Com nove álbuns, como evitas repetir-te ou cair em zonas de conforto?

O que mais me preocupa não é tanto repetir-me a nível de produção ou de estruturas, mas sim a nível melódico, tanto nas minhas próprias melodias como, sobretudo, nas de outros artistas.

E isso nem sempre é simples, porque a música que ouvimos fica muitas vezes enterrada no subconsciente e pode regressar com a ilusão de ser nossa.

O resto, ritmos e abordagens, inevitavelmente acaba por ter zonas de repetição, mas isso não me bloqueia.

Liricamente tento ter alguma atenção para não me repetir, mas se uma música pedir uma frase que já usei antes, não me prendo a isso.

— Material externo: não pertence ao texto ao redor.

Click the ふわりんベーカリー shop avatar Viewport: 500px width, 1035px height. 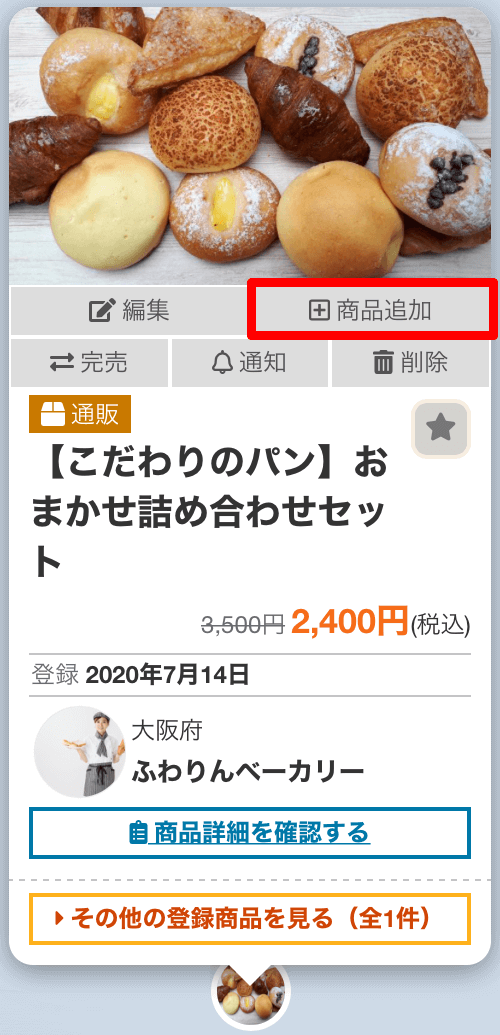[x=80, y=752]
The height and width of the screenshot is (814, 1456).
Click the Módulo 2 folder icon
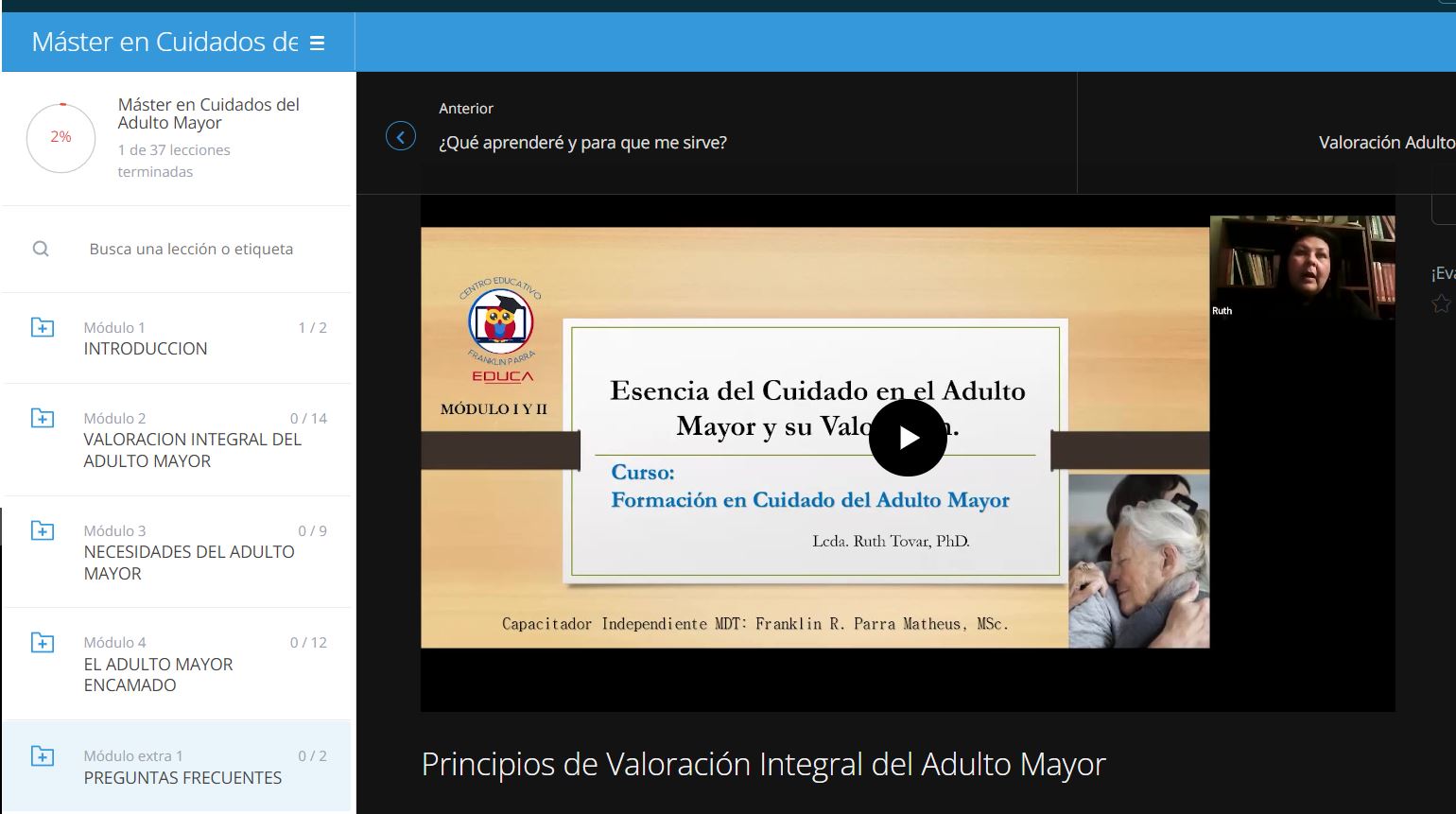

O mais importante para mim é que cada canção tenha identidade própria. Faço esse exercício de comparação com o meu próprio catálogo para evitar redundâncias. Cada tema tem de justificar a sua existência.

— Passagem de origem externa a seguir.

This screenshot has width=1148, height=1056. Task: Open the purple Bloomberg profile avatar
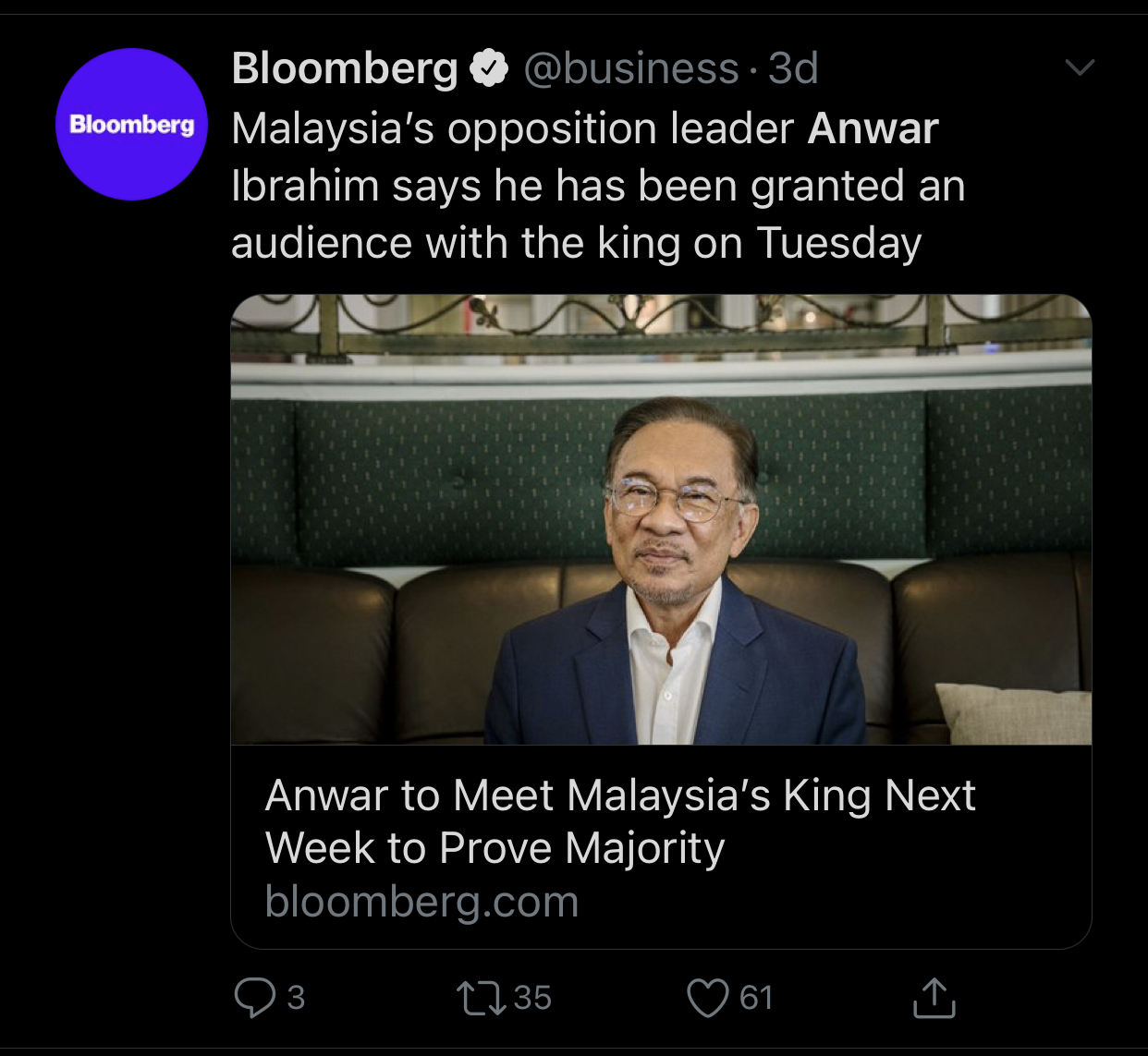132,125
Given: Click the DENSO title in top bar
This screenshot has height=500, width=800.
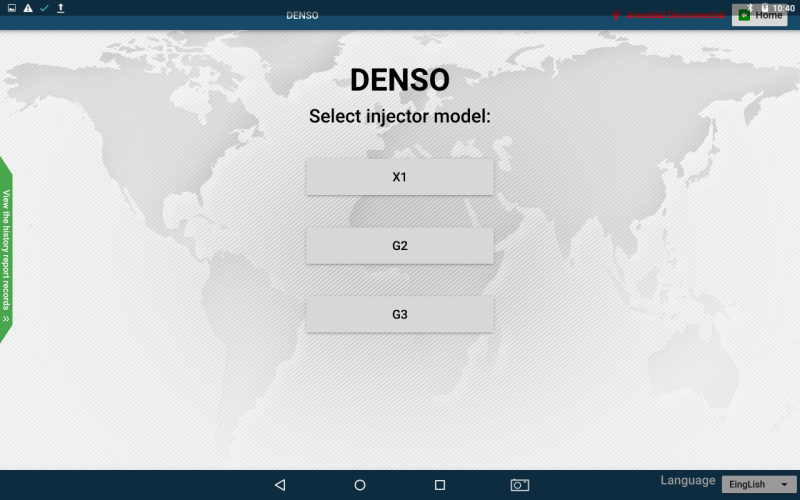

Depois há também uma coisa interessante: estou constantemente a sentir evolução.

Em cada produção, mistura ou masterização, há sempre um momento de dúvida, em que sinto que poderia estar melhor ou que talvez não devesse ser eu a fazer essas coisas. Mas encaro isso como parte do processo. São dores de crescimento.

No fim, acabo a música, aprendo alguma coisa com ela e sigo para a próxima.

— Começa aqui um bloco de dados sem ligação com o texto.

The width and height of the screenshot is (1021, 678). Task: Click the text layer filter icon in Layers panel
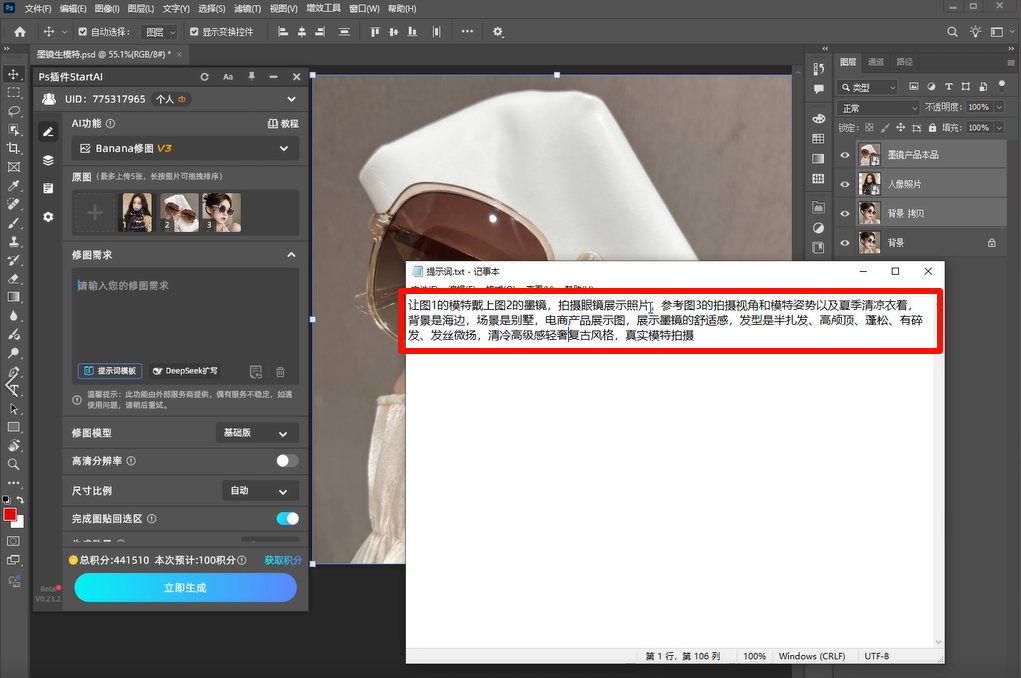coord(947,88)
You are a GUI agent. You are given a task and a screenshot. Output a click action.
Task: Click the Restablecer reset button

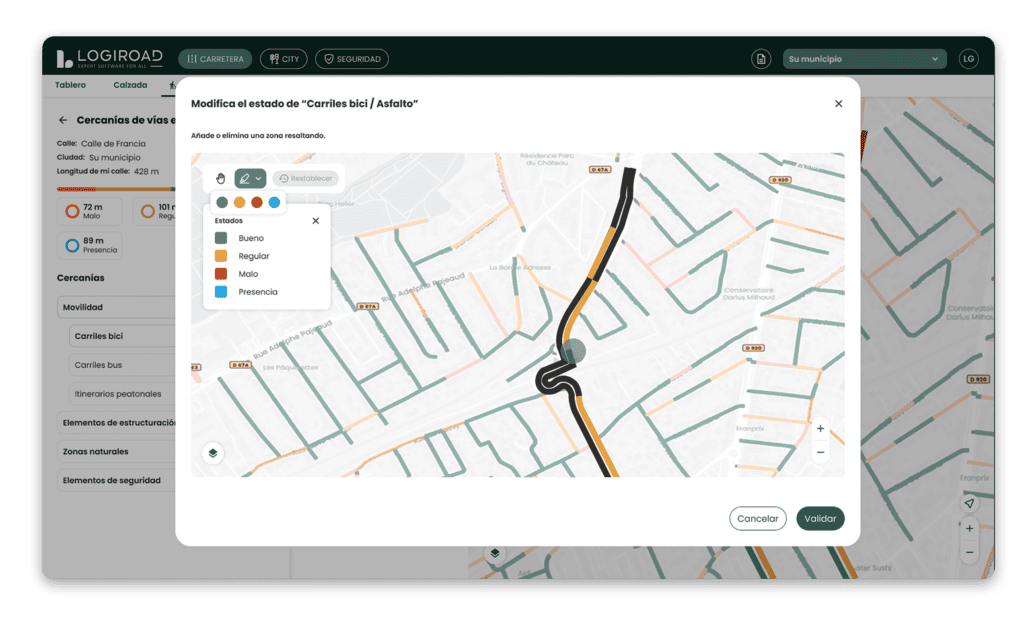coord(306,178)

Quando pensas no que vem a seguir, sentes que estás a aproximar-te de uma identidade final ou ainda estás longe de fechar esse ciclo?

Sei claramente o que quero fazer, e até já tenho alguns dos próximos álbuns pensados de forma bastante completa, com seleção de músicas definida.

Em termos de identidade, não me vejo como um artista de fases muito marcadas ou de personas, à maneira de David Bowie. Posso explorar conceitos diferentes de disco para disco, mas de forma mais subtil.

O que quero construir é uma obra múltipla e diversa, que atravesse géneros, eras, pontos de vista e até filosofias diferentes, mas mantendo uma identidade consistente no meio dessa multiplicidade. Uma espécie de identidade estável dentro de um corpo instável.

Ao mesmo tempo, sinto que não estou propriamente num processo de procura, mas sim de aperfeiçoamento dessa identidade: o compositor, produtor e intérprete que vai refinando a forma como partilha as suas ideias musicais e líricas com o mundo.

Claro que, com mais meios, isso poderia expandir-se também ao espetáculo ao vivo, ao vídeo, à luz, a toda a componente visual.

Mas, acima de tudo, interessa-me manter o controlo criativo.

De certa forma, a referência que me interessa não é tanto o lado mediático, mas sim artistas com uma visão muito própria e autonomia total sobre o que fazem.

Se quiseres resumir: quero ser alguém com visão e controlo absoluto sobre o seu universo criativo.